I mean, considering most of these accounts use quotes from Jane Dormer as their literal only source on Mary I's personality and reign...probably?
Mary was as much of a dissembler as Elizabeth for sure, I would say her dissembling just manifested differently. She also eventually came to be (mid 1536-1547, that is) nearly as much of a pragmatist as Elizabeth had to become during her sister's reign, just during her father's: leaving rooms Chapuys entered and refusing to speak with him, never voicing any opinion contrary to HVIII's policies, apologizing profusely and abjectly when servants and diplomats visited her household without express royal permission, etc. She became more resolute and less pragmatic during Edward VI's reign, imo, but there were reasons for this which make logical sense...the reign of children were always weaker and less stable, Edward Seymour's protectorship, by the terms of Henry VIII's will, was technically illegitimate (he hadn't been granted that position by him), arguably John Dudley's was as well, although it was much stronger, etc.

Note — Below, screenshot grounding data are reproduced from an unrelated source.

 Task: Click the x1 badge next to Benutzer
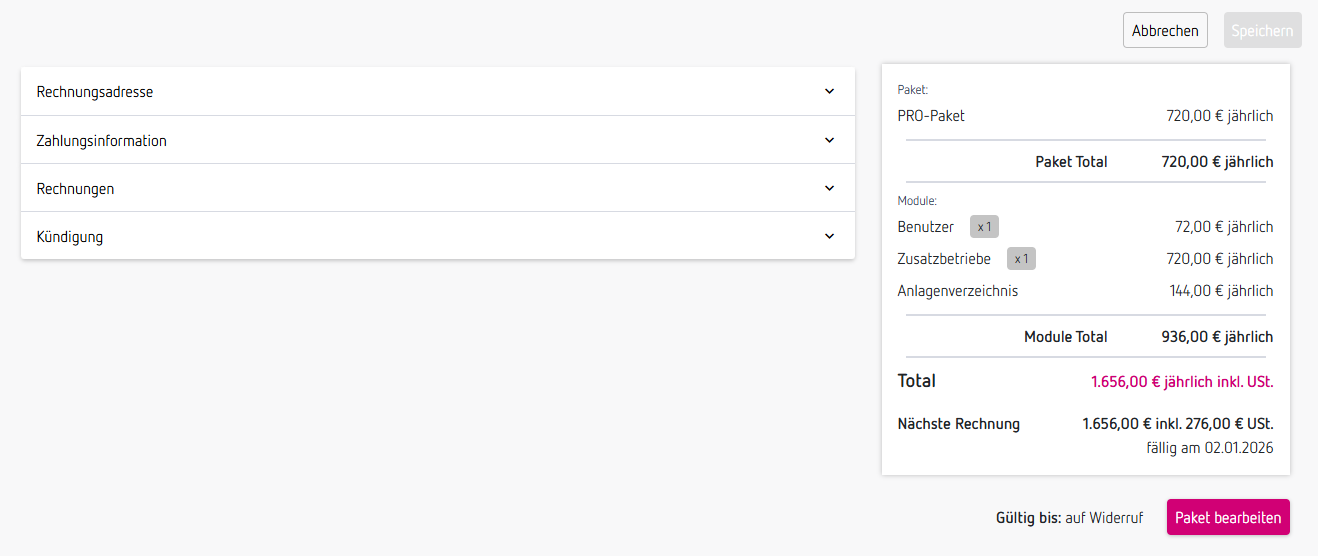(984, 227)
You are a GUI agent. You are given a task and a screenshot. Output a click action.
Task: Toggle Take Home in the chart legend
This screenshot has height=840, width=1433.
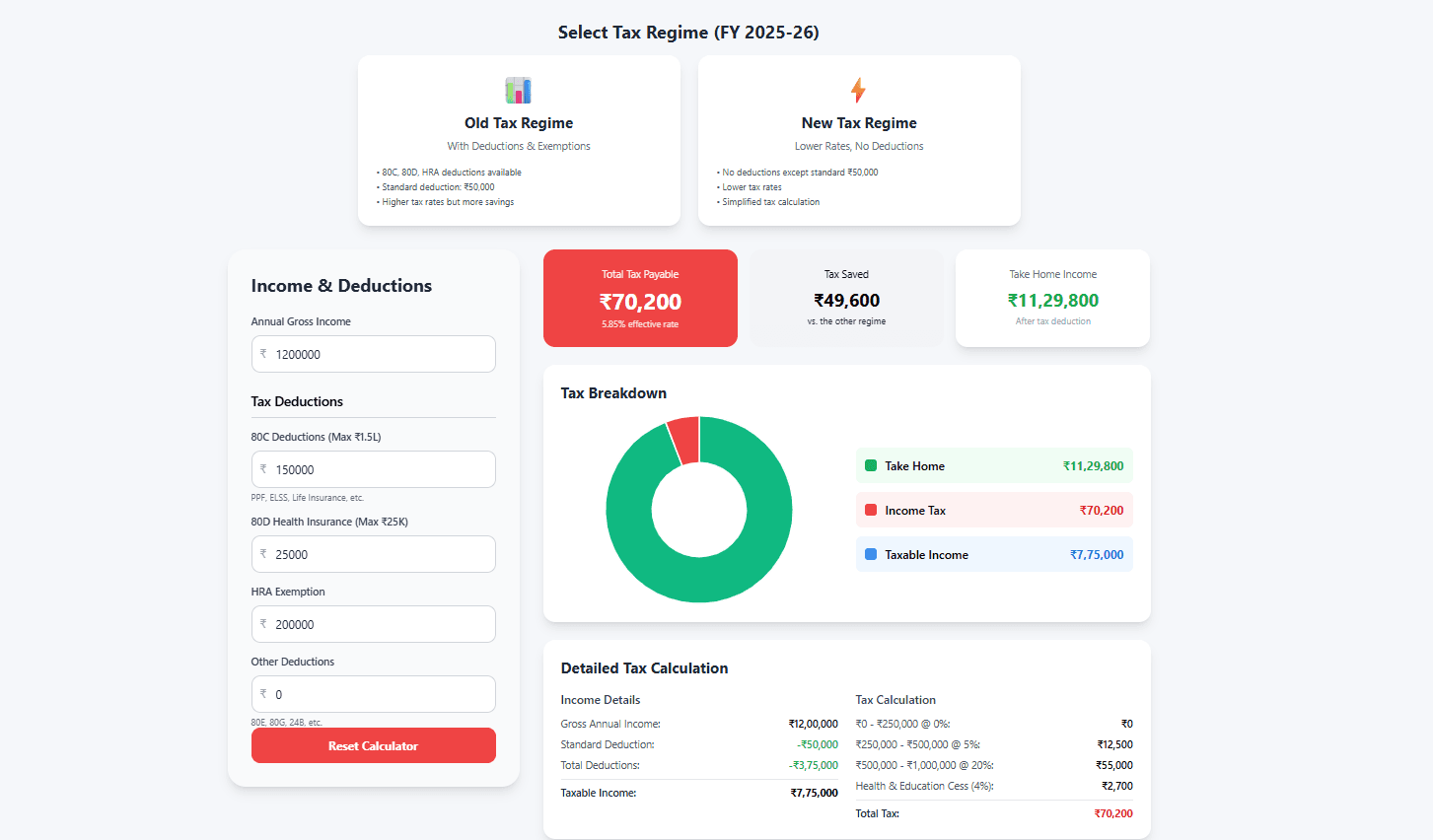pyautogui.click(x=993, y=465)

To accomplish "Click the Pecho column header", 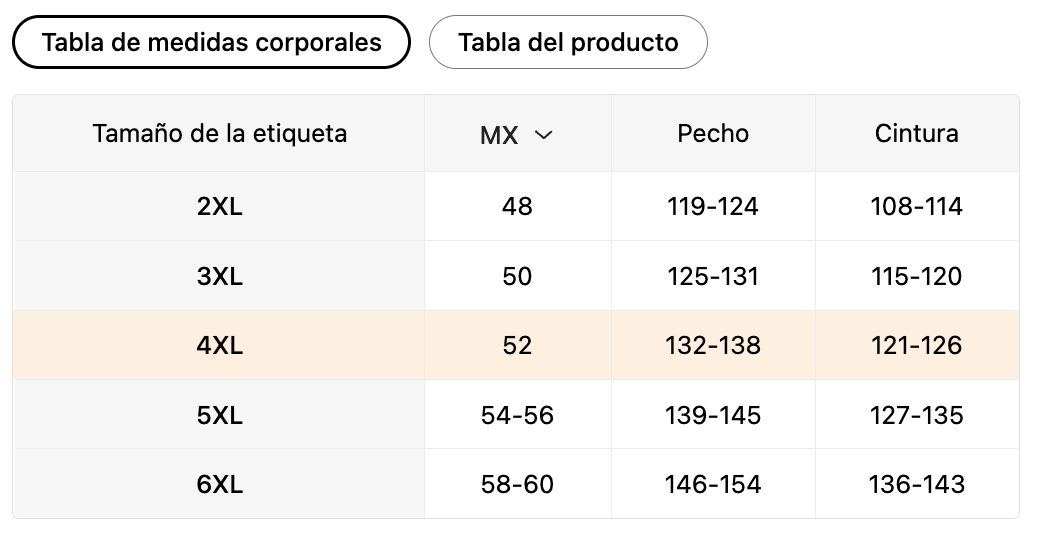I will [x=713, y=134].
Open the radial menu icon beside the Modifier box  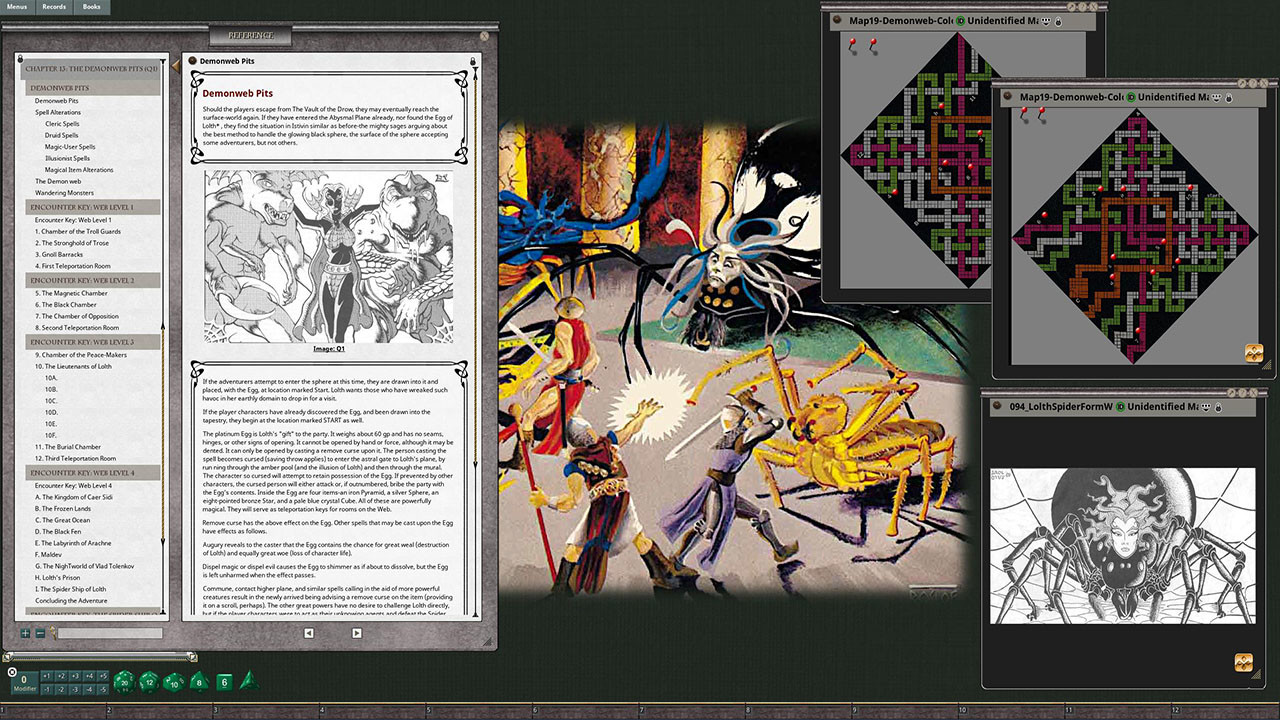tap(11, 672)
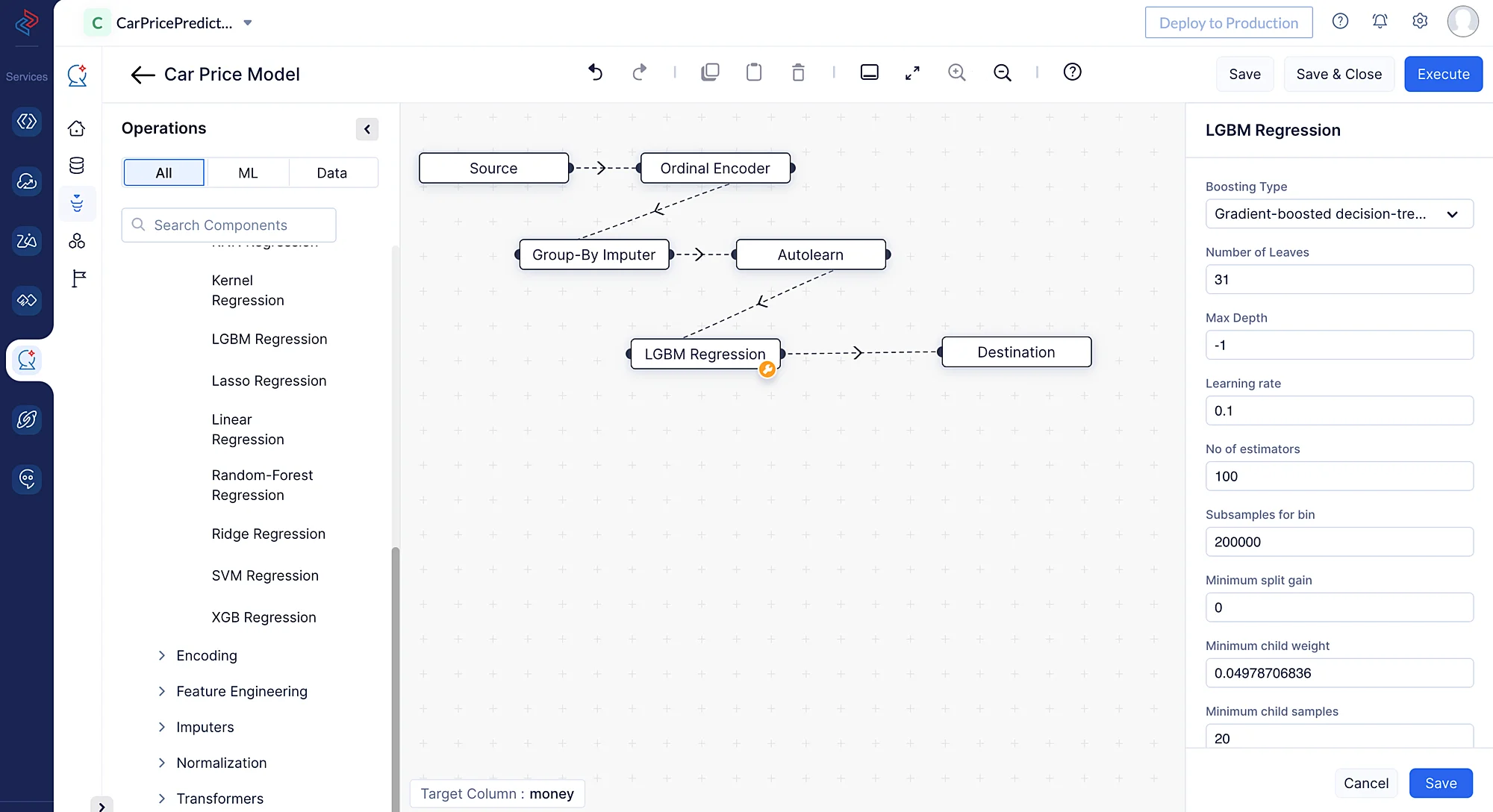Click the Learning rate input field
Screen dimensions: 1493x812
pos(1339,410)
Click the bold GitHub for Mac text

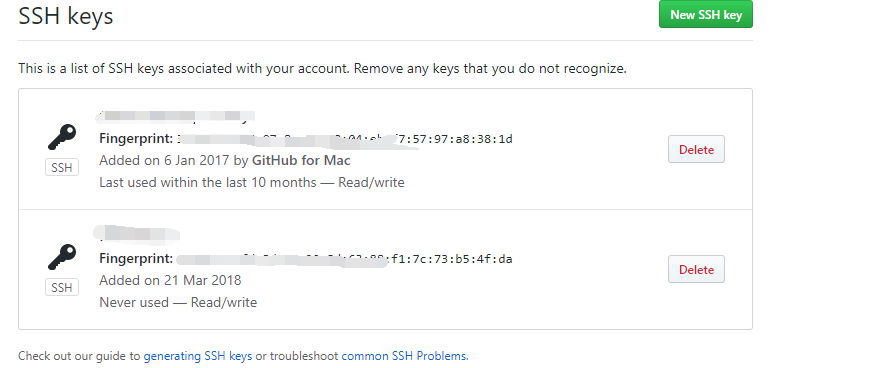point(301,161)
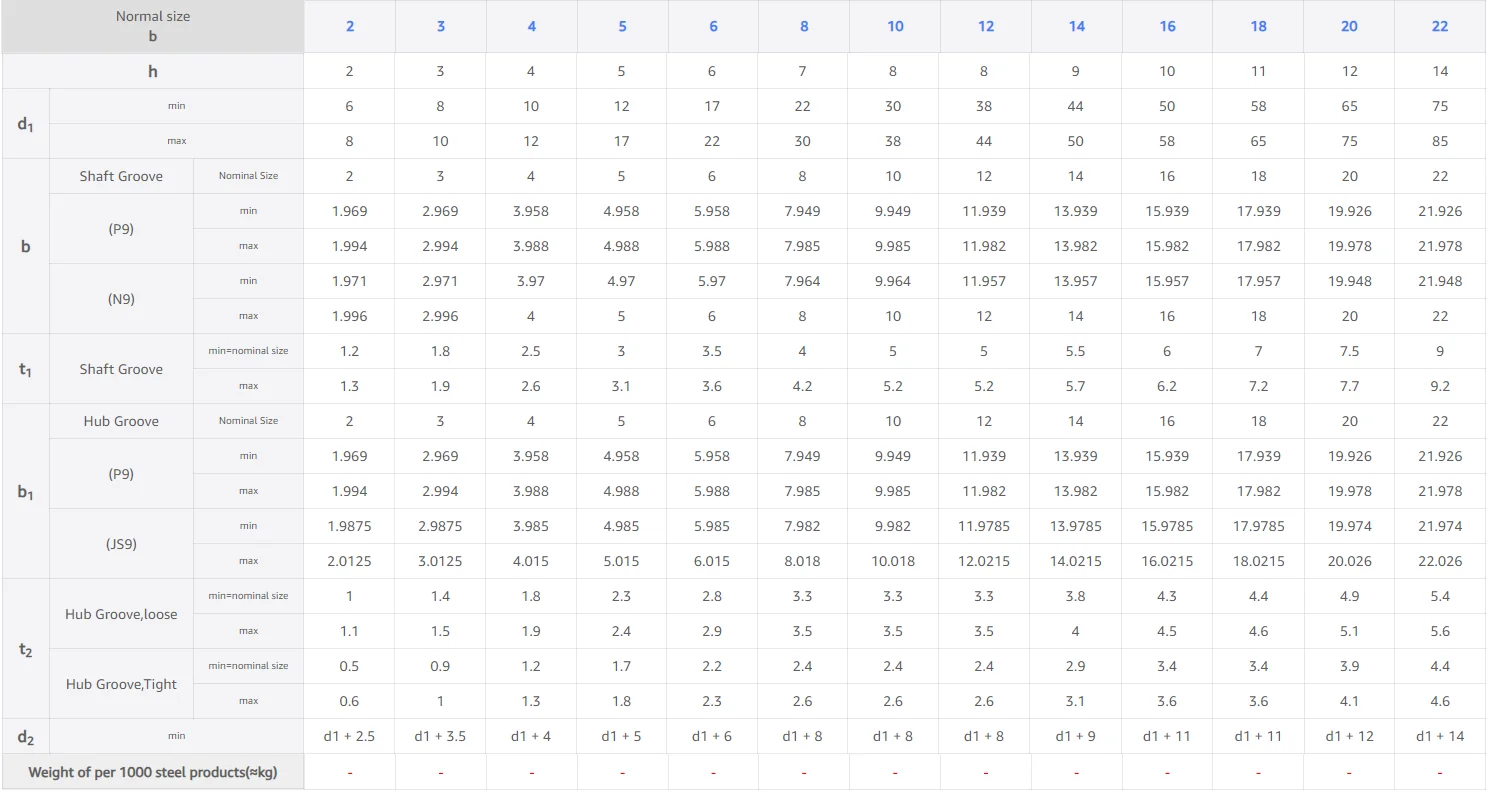1492x792 pixels.
Task: Select the 'Hub Groove,loose' row label
Action: coord(121,614)
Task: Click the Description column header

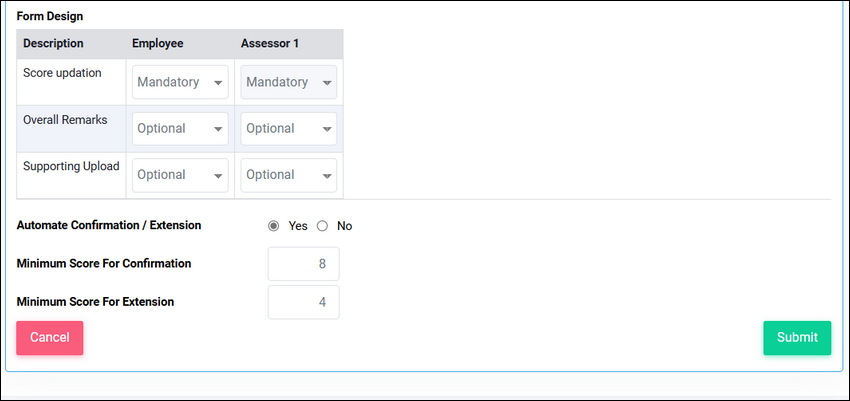Action: 53,44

The evidence cited to argue Mary's affection for the Seymours in general and Jane is particular is...shaky, at best. For one, her propagandists certainly didn't seem to think denigrating Edward Seymour was anything that would be ill-received by her, since that was included in their tracts a lot. For another, it's generally like 1) Mary sent her a gift of cucumbers! (...ok? she sent her subsequent stepmothers lots of gifts as well), 2) Mary was her chief mourner in her funeral services, a position that was obviously assigned by HVIII and a position that, had she still remained Princess, would never have even been suggested (royals in the succession could not be chief mourners because that included funeral services in which their death might be thought of, which was treason), so likely stung on some level...
And this letter, which to me, says it all:
“Promises to continue in obedience according to her promises, both spoken and written, made to the King. I beseech our Lord to preserve your Grace in health with my very natural mother the Queen, and to send you shortly issue; which I shall as gladly and willingly serve with my hands under their feet as ever did poor subject their most gracious sovereign.”
'My very natural mother the Queen' is in the same sentence as a promise to 'willingly serve' Jane's issue 'with [her] hands under their feet'. Given the events of Edward VI's reign, that was obviously a promise she made because she knew it was what they expected her to say, rather than one she actually kept. There's also the context that there's no announcement of Jane being with child at the time of this letter, so it's a promise made for a future that's quite uncertain at this point, not necessarily seen as likely.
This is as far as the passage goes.